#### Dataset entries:
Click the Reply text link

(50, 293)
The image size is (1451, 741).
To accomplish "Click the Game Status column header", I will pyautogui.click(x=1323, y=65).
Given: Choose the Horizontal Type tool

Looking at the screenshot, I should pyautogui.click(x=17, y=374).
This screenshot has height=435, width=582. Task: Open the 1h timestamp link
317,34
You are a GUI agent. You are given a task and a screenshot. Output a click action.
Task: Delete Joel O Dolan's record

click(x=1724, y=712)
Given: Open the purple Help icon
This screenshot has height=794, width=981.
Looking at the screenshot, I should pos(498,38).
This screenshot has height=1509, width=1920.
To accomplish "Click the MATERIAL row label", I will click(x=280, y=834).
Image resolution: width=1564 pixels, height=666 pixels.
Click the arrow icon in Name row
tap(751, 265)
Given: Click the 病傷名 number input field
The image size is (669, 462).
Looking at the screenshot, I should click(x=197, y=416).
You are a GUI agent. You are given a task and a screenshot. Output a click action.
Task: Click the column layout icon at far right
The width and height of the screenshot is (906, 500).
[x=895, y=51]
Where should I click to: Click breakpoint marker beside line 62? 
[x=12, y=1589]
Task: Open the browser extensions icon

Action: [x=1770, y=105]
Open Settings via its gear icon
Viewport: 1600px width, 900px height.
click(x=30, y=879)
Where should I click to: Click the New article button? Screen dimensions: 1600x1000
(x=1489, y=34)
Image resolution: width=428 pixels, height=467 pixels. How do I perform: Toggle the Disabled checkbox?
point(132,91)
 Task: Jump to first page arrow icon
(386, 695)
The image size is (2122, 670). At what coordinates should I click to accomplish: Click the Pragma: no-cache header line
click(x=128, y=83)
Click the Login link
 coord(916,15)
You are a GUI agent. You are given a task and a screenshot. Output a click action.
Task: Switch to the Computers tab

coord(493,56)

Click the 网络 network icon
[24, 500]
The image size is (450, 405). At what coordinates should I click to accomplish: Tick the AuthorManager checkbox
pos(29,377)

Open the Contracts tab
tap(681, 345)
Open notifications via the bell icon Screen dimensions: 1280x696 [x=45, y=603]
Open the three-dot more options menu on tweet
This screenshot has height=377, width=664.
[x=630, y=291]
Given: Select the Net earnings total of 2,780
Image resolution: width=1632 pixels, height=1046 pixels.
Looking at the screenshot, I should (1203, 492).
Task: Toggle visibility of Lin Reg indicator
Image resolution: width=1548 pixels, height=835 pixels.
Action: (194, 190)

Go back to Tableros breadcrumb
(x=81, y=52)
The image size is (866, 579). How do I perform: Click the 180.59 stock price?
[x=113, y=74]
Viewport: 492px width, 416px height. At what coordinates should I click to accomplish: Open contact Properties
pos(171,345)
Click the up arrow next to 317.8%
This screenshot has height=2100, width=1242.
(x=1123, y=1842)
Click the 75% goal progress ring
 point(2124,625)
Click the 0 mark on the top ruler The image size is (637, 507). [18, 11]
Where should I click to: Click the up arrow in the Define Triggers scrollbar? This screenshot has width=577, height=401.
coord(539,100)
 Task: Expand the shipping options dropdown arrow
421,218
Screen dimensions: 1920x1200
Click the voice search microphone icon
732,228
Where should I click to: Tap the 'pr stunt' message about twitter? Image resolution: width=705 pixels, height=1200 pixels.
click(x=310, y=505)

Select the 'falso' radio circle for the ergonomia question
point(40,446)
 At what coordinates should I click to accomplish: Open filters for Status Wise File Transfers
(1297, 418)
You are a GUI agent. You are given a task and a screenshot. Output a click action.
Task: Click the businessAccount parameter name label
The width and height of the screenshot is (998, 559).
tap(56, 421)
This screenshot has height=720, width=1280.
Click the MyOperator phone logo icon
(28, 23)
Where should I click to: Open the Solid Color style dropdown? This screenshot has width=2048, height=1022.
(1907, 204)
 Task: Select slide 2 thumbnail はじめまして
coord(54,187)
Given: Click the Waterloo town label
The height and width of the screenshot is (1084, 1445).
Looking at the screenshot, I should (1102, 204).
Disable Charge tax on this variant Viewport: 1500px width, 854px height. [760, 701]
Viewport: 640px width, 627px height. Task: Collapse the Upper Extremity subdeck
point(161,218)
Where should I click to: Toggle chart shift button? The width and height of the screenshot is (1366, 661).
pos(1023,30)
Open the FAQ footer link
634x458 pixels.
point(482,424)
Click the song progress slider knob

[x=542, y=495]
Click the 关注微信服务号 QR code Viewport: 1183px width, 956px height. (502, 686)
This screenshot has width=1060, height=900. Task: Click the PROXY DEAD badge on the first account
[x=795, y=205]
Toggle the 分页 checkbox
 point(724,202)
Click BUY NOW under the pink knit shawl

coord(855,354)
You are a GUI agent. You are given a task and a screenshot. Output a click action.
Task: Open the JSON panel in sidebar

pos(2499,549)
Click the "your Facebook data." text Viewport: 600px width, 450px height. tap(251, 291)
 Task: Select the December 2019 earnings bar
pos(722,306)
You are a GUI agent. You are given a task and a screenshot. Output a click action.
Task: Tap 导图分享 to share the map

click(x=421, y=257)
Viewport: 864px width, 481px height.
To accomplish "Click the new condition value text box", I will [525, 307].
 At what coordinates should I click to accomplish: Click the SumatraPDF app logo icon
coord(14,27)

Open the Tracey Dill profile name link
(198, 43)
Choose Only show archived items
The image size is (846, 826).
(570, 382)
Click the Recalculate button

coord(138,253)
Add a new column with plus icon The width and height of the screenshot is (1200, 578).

#### Exercise instructions:
Copy every record above verbatim, with no changes.

#### Final answer:
Click the Reply text link

(50, 293)
The image size is (1451, 741).
To accomplish "Click the Game Status column header", I will pyautogui.click(x=1323, y=65).
Given: Choose the Horizontal Type tool

Looking at the screenshot, I should pyautogui.click(x=17, y=374).
This screenshot has height=435, width=582. Task: Open the 1h timestamp link
317,34
You are a GUI agent. You are given a task and a screenshot. Output a click action.
Task: Delete Joel O Dolan's record

click(x=1724, y=712)
Given: Open the purple Help icon
This screenshot has height=794, width=981.
Looking at the screenshot, I should pos(498,38).
This screenshot has height=1509, width=1920.
To accomplish "Click the MATERIAL row label", I will click(x=280, y=834).
Image resolution: width=1564 pixels, height=666 pixels.
Click the arrow icon in Name row
tap(751, 265)
Given: Click the 病傷名 number input field
The image size is (669, 462).
Looking at the screenshot, I should click(x=197, y=416).
You are a GUI agent. You are given a task and a screenshot. Output a click action.
Task: Click the column layout icon at far right
The width and height of the screenshot is (906, 500).
[x=895, y=51]
Where should I click to: Click breakpoint marker beside line 62? 
[x=12, y=1589]
Task: Open the browser extensions icon

Action: [x=1770, y=105]
Open Settings via its gear icon
Viewport: 1600px width, 900px height.
click(x=30, y=879)
Where should I click to: Click the New article button? Screen dimensions: 1600x1000
(x=1489, y=34)
Image resolution: width=428 pixels, height=467 pixels. How do I perform: Toggle the Disabled checkbox?
point(132,91)
 Task: Jump to first page arrow icon
(386, 695)
The image size is (2122, 670). At what coordinates should I click to accomplish: Click the Pragma: no-cache header line
click(x=128, y=83)
Click the Login link
 coord(916,15)
You are a GUI agent. You are given a task and a screenshot. Output a click action.
Task: Switch to the Computers tab

coord(493,56)

Click the 网络 network icon
[24, 500]
The image size is (450, 405). At what coordinates should I click to accomplish: Tick the AuthorManager checkbox
pos(29,377)

Open the Contracts tab
tap(681, 345)
Open notifications via the bell icon Screen dimensions: 1280x696 [x=45, y=603]
Open the three-dot more options menu on tweet
This screenshot has height=377, width=664.
[x=630, y=291]
Given: Select the Net earnings total of 2,780
Image resolution: width=1632 pixels, height=1046 pixels.
Looking at the screenshot, I should (1203, 492).
Task: Toggle visibility of Lin Reg indicator
Image resolution: width=1548 pixels, height=835 pixels.
Action: (194, 190)

Go back to Tableros breadcrumb
(x=81, y=52)
The image size is (866, 579). How do I perform: Click the 180.59 stock price?
[x=113, y=74]
Viewport: 492px width, 416px height. At what coordinates should I click to accomplish: Open contact Properties
pos(171,345)
Click the up arrow next to 317.8%
This screenshot has height=2100, width=1242.
(x=1123, y=1842)
Click the 75% goal progress ring
 point(2124,625)
Click the 0 mark on the top ruler The image size is (637, 507). [18, 11]
Where should I click to: Click the up arrow in the Define Triggers scrollbar? This screenshot has width=577, height=401.
coord(539,100)
 Task: Expand the shipping options dropdown arrow
421,218
Screen dimensions: 1920x1200
Click the voice search microphone icon
732,228
Where should I click to: Tap the 'pr stunt' message about twitter? Image resolution: width=705 pixels, height=1200 pixels.
click(x=310, y=505)

Select the 'falso' radio circle for the ergonomia question
point(40,446)
 At what coordinates should I click to accomplish: Open filters for Status Wise File Transfers
(1297, 418)
You are a GUI agent. You are given a task and a screenshot. Output a click action.
Task: Click the businessAccount parameter name label
The width and height of the screenshot is (998, 559).
tap(56, 421)
This screenshot has height=720, width=1280.
Click the MyOperator phone logo icon
(28, 23)
Where should I click to: Open the Solid Color style dropdown? This screenshot has width=2048, height=1022.
(1907, 204)
 Task: Select slide 2 thumbnail はじめまして
coord(54,187)
Given: Click the Waterloo town label
The height and width of the screenshot is (1084, 1445).
Looking at the screenshot, I should (1102, 204).
Disable Charge tax on this variant Viewport: 1500px width, 854px height. [760, 701]
Viewport: 640px width, 627px height. Task: Collapse the Upper Extremity subdeck
point(161,218)
Where should I click to: Toggle chart shift button? The width and height of the screenshot is (1366, 661).
pos(1023,30)
Open the FAQ footer link
634x458 pixels.
point(482,424)
Click the song progress slider knob

[x=542, y=495]
Click the 关注微信服务号 QR code Viewport: 1183px width, 956px height. (502, 686)
This screenshot has width=1060, height=900. Task: Click the PROXY DEAD badge on the first account
[x=795, y=205]
Toggle the 分页 checkbox
 point(724,202)
Click BUY NOW under the pink knit shawl

coord(855,354)
You are a GUI agent. You are given a task and a screenshot. Output a click action.
Task: Open the JSON panel in sidebar

pos(2499,549)
Click the "your Facebook data." text Viewport: 600px width, 450px height. tap(251, 291)
 Task: Select the December 2019 earnings bar
pos(722,306)
You are a GUI agent. You are given a task and a screenshot. Output a click action.
Task: Tap 导图分享 to share the map

click(x=421, y=257)
Viewport: 864px width, 481px height.
To accomplish "Click the new condition value text box", I will [525, 307].
 At what coordinates should I click to accomplish: Click the SumatraPDF app logo icon
coord(14,27)

Open the Tracey Dill profile name link
(198, 43)
Choose Only show archived items
The image size is (846, 826).
(570, 382)
Click the Recalculate button

coord(138,253)
Add a new column with plus icon The width and height of the screenshot is (1200, 578).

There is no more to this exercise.